Paginatekst:
□ □ □ □ □

RECHTBANK ZEELAND-WEST-BRABANT

Team strafrecht
Zittingsplaats Middelburg
zaaknummer : 11305392 \ MB VERZ 24-763
CJIB-nummer : 0062 5422 6045 5314
uitspraakdatum : 14 mei 2025
proces-verbaal van de zitting en uitspraak op een beroep op grond van de Wet administratiefrechtelijke handhaving verkeersvoorschriften (Wahv)
in de zaak van
naam :
[betrokkene]
adres : [adres]
woonplaats : [woonplaats]
hierna: betrokkene
gemachtigde : [gemachtigde]

Verloop van de procedure

Aan betrokkene is een administratieve sanctie (hierna: boete) opgelegd. Betrokkene heeft daartegen beroep ingesteld bij de officier van justitie. De officier van justitie heeft het beroep ongegrond. Tegen die beslissing is door betrokkene beroep ingesteld bij de kantonrechter.
De zaak is behandeld op de zitting van 14 mei 2025. Namens de officier van justitie is verschenen mr. C.S. de Meer (hierna: zittingsvertegenwoordiger). Betrokkene en gemachtigde zijn niet verschenen. De kantonrechter heeft op de zitting uitspraak gedaan.

Standpunten

De gedraging waarvoor de boete is opgelegd luidt, kort omschreven: doorgaan bij een driekleurig verkeerslicht (stoplicht) dat op rood staat op de N256 Deltaweg kruising Langeweg te Wilhelminadorp op 18 augustus 2023 om 15.56 uur.
Gemachtigde heeft in het beroepschrift samengevat aangevoerd dat de gedraging niet is verricht. Betrokkene heeft het rode licht niet genegeerd. Betrokkene is met zijn motor rechtdoor gereden en heeft daarbij abusievelijk de lus aangetikt voor het verkeerslicht voor linksaf. Gemachtigde verzoekt een proceskostenvergoeding.
De zittingsvertegenwoordiger heeft verzocht het beroep ongegrond te verklaren.

□ □ □ □ □

Datasetfragment:

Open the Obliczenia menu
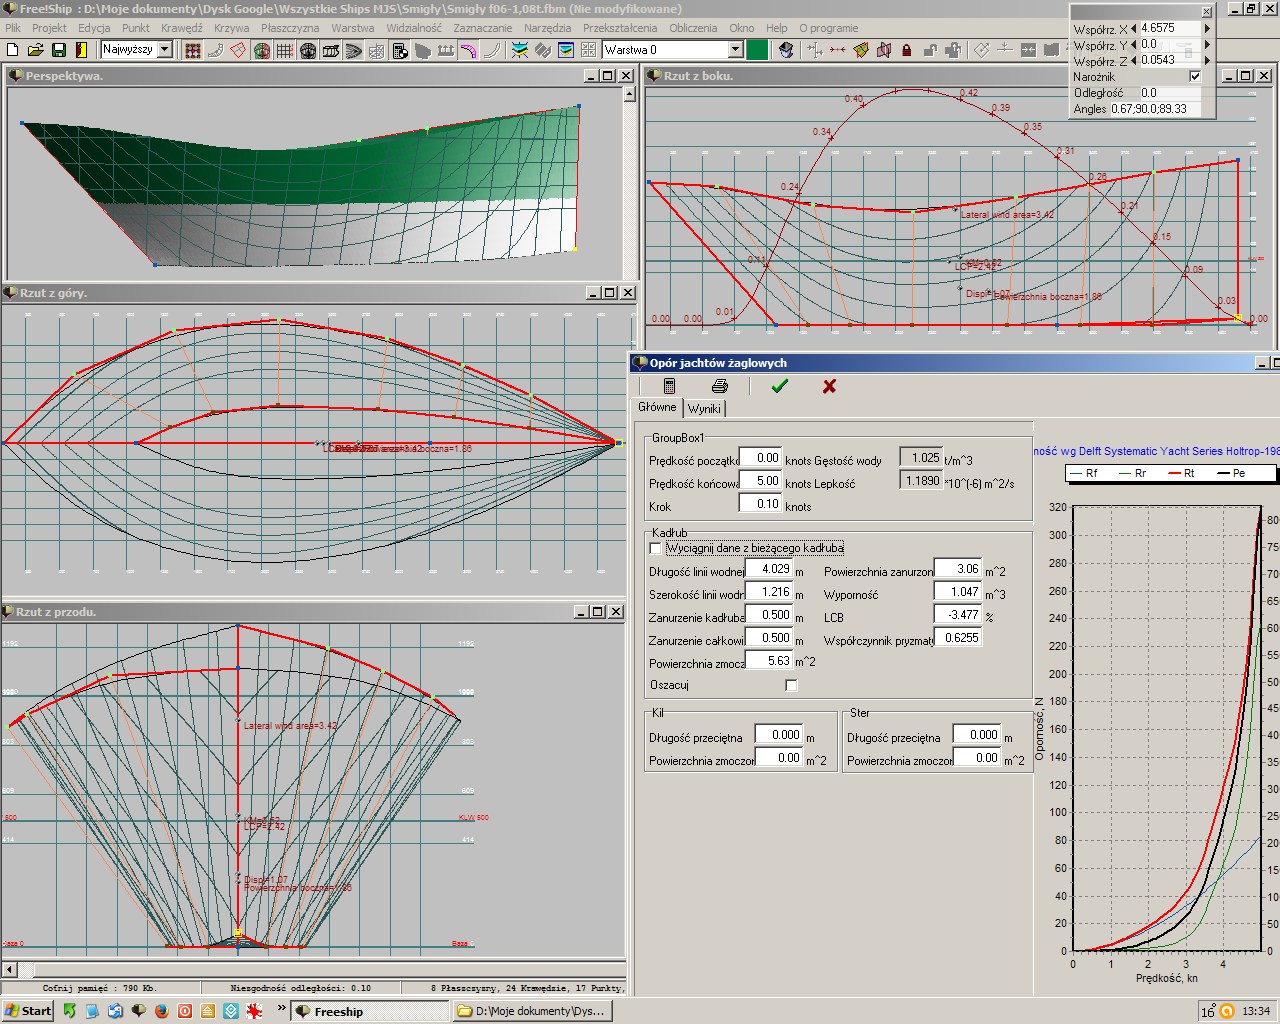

□ □ □ □ □

Opdrachteisen: Herhaal woordelijk het stuk uit de paginatekst dat begint bij de woorden "De gedraging waarvoor" en stop na "ongegrond te verklaren.".

Antwoord:
De gedraging waarvoor de boete is opgelegd luidt, kort omschreven: doorgaan bij een driekleurig verkeerslicht (stoplicht) dat op rood staat op de N256 Deltaweg kruising Langeweg te Wilhelminadorp op 18 augustus 2023 om 15.56 uur.
Gemachtigde heeft in het beroepschrift samengevat aangevoerd dat de gedraging niet is verricht. Betrokkene heeft het rode licht niet genegeerd. Betrokkene is met zijn motor rechtdoor gereden en heeft daarbij abusievelijk de lus aangetikt voor het verkeerslicht voor linksaf. Gemachtigde verzoekt een proceskostenvergoeding.
De zittingsvertegenwoordiger heeft verzocht het beroep ongegrond te verklaren.